The cough reflex protects the airways and lungs from aspiration, inhaled irritants, particulates, and pathogens. It also clears the air spaces of accumulated secretions. Cough is initiated by the activation of vagal afferent nerves. Pain, dyspnoea, and cough share some important features. Each of these symptoms is very common, can be profoundly uncomfortable, and can strongly worsen the quality of life. Despite being undesirable symptoms, both pain and cough are part of the protective mechanism for the human body (3). At the level of the primary afferent nerves, pain and cough pathways are remarkably analogous. As with pain, cough can be evoked in experimental animals by stimulation of nociceptive C-fibers as well as by faster-conducting Aδ-fibers. Cough reflex can be impaired due to a wide variety of causes. In some diseases of the central nervous system, there is a complete depression of the cough reflex. Cough reflex sensitivity is also diminished in smoking, pulmonary coccidioidomycosis and could be drug-induced as with Baclofen-induced cough suppression (4).

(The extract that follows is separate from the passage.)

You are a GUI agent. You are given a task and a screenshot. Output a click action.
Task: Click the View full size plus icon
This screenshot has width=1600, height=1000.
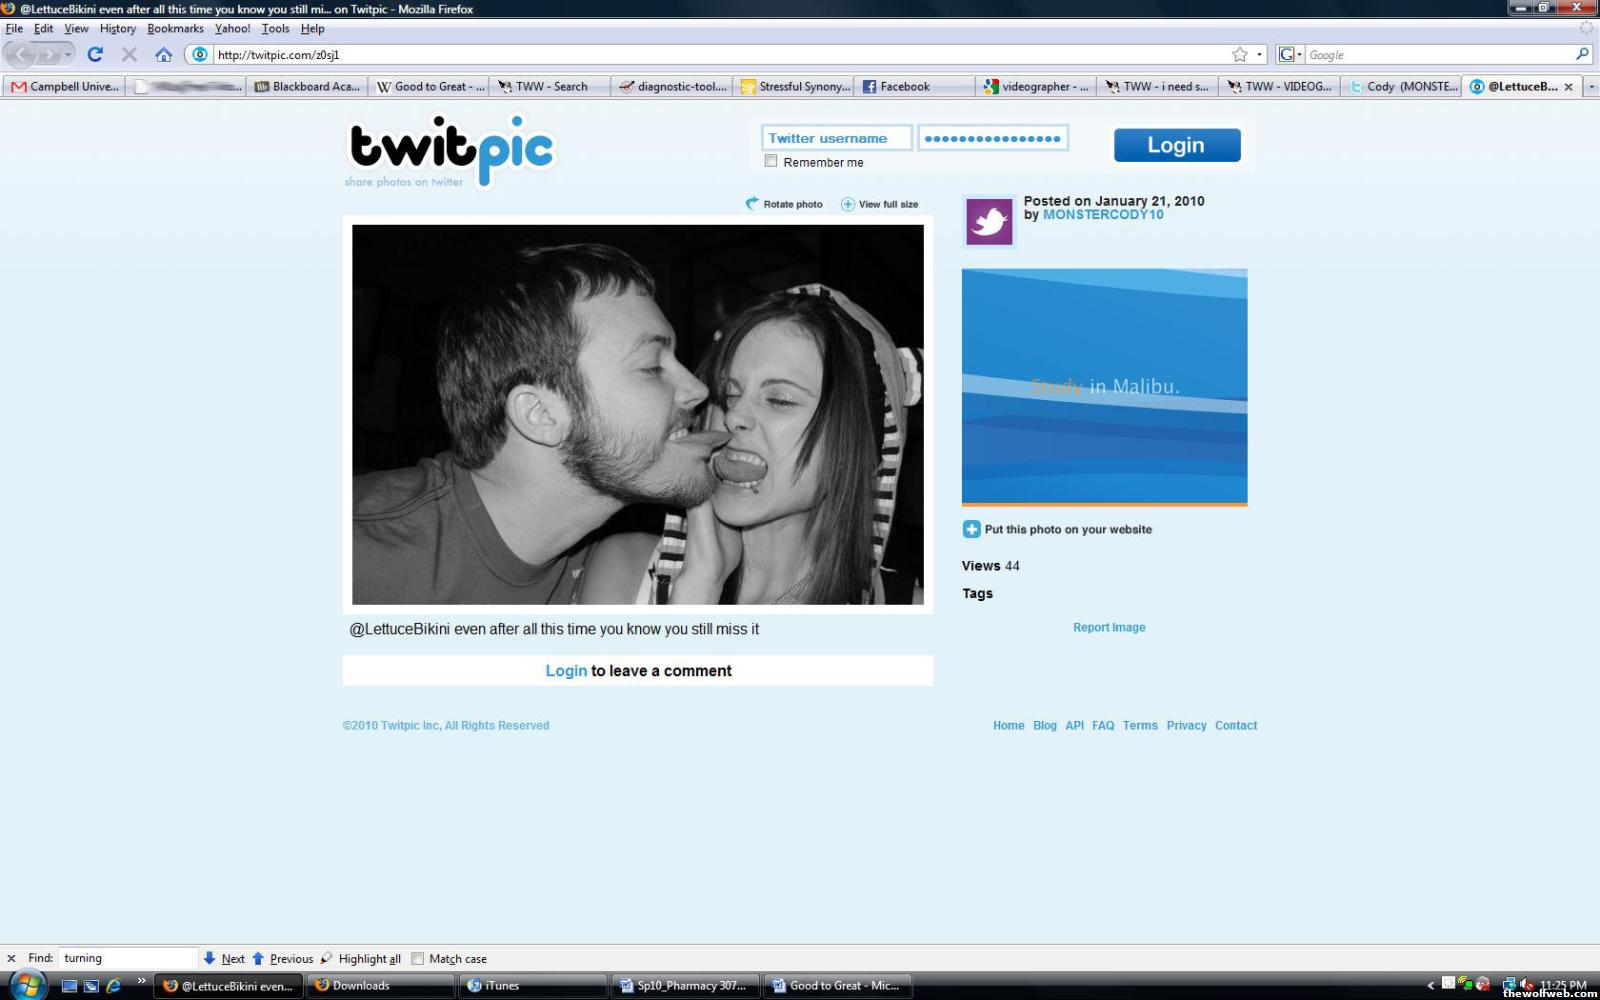[x=848, y=204]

As the cough reflex has type A and C fibers as an afferent limb; cough reflex could be also affected in CIPA. According to the best of our knowledge, unfortunately, we did not find any previous report describing impaired pulmonary functions or diminished cough reflex in CIPA. However, absent cough reflex was previously described in a female named Ashlyn Blocker which gives the CIPA the name of Ashlyn congenital condition. This girl was described that she had never sneezed and never coughed (5). The importance of this report is to emphasize the need for a high level of suspicion for the conditions presented with the cardinal symptoms of pain, cough, or dyspnoea. Absence of these alarming symptoms/signs in patients with CIPA should not let the physician underestimate their clinical status; as serious conditions for instance severe asthma, acute appendicitis, or even acute chest conditions could present without its cardinal alarming signs. In all cases, we must ask ourselves what should we treat: a symptom, a sign, or a disease?